To evaluate transient, large visual acuity (VA) decreases, termed sporadic vision loss, during anti-vascular endothelial growth factor treatment for neovascular age-related macular degeneration (AMD). Cohort within a randomized clinical trial. setting: Comparison of Age-Related Macular Degeneration Treatments Trials (CATT). study population: Total of 1185 CATT patients. main outcome measures: Incidence of sporadic vision loss and odds ratio (OR) for association with patient and ocular factors. Sporadic vision loss was a decline of ≥15 letters from the previous visit, followed by a return at the next visit to no more than 5 letters worse than the visit before the VA loss.
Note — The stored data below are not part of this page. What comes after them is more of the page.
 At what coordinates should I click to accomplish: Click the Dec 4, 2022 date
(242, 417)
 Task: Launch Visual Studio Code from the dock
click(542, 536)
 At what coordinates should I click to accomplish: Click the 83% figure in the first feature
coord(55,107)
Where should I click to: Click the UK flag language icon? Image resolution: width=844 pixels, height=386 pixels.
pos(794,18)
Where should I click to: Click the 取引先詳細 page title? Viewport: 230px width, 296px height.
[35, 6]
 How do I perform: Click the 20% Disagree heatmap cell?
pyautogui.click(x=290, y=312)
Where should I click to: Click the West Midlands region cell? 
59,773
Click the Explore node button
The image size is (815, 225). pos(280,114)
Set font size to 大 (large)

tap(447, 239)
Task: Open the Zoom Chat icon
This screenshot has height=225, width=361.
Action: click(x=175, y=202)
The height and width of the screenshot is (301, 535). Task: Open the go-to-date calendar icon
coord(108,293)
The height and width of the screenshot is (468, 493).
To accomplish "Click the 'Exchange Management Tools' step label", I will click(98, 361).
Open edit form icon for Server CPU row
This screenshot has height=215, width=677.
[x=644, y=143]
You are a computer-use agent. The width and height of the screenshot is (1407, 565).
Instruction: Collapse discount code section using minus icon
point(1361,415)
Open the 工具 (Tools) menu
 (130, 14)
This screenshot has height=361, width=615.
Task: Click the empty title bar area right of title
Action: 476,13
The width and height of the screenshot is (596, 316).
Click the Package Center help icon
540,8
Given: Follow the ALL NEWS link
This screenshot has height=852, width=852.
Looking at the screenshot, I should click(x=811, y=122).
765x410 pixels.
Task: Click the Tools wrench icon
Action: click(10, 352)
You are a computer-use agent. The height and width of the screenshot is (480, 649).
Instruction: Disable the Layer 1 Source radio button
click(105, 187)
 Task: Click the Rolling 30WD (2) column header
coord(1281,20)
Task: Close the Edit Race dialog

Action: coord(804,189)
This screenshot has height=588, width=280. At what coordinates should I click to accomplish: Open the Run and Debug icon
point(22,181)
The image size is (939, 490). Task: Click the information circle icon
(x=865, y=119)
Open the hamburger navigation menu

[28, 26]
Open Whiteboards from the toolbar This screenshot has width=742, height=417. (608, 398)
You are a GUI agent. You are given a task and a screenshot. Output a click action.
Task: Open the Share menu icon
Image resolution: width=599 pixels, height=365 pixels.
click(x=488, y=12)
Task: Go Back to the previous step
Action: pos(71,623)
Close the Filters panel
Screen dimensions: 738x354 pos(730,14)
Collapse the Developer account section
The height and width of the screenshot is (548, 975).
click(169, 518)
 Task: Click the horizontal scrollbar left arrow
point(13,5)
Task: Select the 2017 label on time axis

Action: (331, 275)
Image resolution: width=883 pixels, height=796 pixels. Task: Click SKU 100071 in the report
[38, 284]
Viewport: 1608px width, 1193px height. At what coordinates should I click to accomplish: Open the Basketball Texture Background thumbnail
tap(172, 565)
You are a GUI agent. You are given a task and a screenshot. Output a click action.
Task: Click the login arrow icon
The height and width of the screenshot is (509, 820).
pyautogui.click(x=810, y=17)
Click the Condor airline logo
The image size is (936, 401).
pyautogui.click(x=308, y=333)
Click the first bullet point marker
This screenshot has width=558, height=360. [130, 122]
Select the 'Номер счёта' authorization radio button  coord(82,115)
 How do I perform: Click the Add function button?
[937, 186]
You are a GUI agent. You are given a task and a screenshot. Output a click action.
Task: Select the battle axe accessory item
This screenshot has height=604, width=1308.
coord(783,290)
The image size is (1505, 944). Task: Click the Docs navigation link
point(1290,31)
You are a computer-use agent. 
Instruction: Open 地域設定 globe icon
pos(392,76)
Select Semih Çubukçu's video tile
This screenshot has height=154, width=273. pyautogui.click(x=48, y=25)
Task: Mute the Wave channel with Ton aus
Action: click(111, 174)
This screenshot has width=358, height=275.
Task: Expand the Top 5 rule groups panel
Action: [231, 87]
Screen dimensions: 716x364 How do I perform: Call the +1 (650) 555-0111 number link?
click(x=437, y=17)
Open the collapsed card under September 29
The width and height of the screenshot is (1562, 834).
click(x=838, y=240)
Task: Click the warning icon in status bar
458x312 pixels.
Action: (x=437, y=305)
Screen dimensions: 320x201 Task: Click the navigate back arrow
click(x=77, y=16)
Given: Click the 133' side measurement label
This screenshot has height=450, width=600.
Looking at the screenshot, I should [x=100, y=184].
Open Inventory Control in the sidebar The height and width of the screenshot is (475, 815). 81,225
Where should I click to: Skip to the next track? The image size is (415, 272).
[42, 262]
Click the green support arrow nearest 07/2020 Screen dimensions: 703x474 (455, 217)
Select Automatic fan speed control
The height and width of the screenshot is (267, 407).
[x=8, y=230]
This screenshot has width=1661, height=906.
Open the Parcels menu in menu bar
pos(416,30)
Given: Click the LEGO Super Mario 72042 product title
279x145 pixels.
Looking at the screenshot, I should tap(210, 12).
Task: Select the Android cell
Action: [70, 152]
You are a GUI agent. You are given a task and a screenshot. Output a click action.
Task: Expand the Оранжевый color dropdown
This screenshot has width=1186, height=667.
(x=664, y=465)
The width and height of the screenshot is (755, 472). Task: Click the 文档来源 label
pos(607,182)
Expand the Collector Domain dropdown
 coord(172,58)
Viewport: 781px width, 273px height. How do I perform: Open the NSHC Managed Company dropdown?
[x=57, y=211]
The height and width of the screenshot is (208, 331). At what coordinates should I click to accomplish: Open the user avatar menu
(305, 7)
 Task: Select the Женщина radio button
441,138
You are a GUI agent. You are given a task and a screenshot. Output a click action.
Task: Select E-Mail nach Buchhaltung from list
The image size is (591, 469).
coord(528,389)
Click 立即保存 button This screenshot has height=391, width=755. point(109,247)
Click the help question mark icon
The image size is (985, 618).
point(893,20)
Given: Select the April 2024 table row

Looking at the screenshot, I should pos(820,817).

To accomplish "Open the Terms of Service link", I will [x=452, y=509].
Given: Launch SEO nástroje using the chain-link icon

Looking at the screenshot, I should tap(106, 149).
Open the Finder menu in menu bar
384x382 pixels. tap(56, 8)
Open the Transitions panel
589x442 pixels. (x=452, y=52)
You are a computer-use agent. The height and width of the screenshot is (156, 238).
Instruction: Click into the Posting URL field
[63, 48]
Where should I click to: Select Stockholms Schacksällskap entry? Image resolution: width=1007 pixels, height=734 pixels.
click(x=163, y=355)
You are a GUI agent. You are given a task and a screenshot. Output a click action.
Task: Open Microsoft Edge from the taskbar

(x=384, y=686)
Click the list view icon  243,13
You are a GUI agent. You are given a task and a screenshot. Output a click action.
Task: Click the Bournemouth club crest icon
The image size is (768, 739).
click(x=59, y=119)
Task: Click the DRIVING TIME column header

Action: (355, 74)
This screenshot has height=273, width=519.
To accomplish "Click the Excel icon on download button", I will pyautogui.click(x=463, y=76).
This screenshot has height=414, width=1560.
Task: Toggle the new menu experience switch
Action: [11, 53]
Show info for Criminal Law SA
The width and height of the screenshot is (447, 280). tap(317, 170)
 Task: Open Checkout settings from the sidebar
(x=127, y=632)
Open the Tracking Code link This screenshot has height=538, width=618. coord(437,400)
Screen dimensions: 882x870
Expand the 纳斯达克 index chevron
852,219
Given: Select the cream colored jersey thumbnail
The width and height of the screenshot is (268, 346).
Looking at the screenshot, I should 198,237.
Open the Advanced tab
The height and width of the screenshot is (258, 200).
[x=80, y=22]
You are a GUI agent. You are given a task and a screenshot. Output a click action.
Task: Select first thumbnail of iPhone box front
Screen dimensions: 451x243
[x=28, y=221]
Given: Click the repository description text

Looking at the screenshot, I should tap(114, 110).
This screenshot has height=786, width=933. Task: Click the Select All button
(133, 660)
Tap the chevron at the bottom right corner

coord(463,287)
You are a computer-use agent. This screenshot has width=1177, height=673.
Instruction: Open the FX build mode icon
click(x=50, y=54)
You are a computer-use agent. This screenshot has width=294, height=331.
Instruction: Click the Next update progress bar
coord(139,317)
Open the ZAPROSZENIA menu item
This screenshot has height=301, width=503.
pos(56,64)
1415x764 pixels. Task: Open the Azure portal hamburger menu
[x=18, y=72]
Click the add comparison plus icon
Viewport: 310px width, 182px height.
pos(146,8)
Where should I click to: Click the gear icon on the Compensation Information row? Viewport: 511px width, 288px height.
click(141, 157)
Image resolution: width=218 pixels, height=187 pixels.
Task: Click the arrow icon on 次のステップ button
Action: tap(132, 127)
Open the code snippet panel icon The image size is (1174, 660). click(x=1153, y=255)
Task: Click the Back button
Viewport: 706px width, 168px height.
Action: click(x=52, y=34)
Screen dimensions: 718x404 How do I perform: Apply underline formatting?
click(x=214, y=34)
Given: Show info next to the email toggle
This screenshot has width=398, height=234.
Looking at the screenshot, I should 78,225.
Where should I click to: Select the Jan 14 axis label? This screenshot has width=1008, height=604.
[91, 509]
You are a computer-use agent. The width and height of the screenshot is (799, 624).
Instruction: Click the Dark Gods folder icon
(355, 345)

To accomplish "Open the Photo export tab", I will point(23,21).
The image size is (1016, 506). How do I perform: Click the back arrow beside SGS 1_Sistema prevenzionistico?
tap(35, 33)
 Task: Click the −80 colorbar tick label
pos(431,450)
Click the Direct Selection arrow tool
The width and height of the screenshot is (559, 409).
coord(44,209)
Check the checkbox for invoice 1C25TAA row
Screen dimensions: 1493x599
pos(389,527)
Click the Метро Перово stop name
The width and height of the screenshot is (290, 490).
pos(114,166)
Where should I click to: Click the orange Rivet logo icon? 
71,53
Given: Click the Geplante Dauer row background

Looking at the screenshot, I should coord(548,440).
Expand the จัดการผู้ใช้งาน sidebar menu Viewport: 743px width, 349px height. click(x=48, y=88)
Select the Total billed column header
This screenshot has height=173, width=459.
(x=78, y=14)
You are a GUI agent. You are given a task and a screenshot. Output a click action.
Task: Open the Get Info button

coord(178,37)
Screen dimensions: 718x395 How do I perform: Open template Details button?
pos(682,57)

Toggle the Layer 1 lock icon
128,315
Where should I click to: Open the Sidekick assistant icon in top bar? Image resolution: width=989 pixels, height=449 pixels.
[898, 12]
There were 143 sporadic vision loss events in 122 of 1185 patients (10.3%). Mean VA at 2 years for those with and without sporadic vision loss was 58.5 (∼20/63) and 68.4 (∼20/40) letters, respectively (P < .001). Among patients treated pro re nata, no injection was given for 27.6% (27/98) of sporadic vision loss events. Multivariate analysis demonstrated that baseline predictors for sporadic vision loss included worse baseline VA (OR 2.92, 95% confidence interval [CI]:1.65-5.17 for ≤20/200 compared with ≥20/40), scar (OR 2.21, 95% CI:1.22-4.01), intraretinal foveal fluid on optical coherence tomography (OR 1.80, 95% CI:1.11-2.91), and medical history of anxiety (OR 1.90, 95% CI:1.12-3.24) and syncope (OR 2.75, 95% CI:1.45-5.22). Refraction decreased the likelihood of sporadic vision loss (OR 0.62, 95%CI: 0.42-0.91). Approximately 10% of CATT patients had sporadic vision loss. Baseline predictors included AMD-related factors and factors independent of AMD. These data are relevant for clinicians in practice and those involved in clinical trials.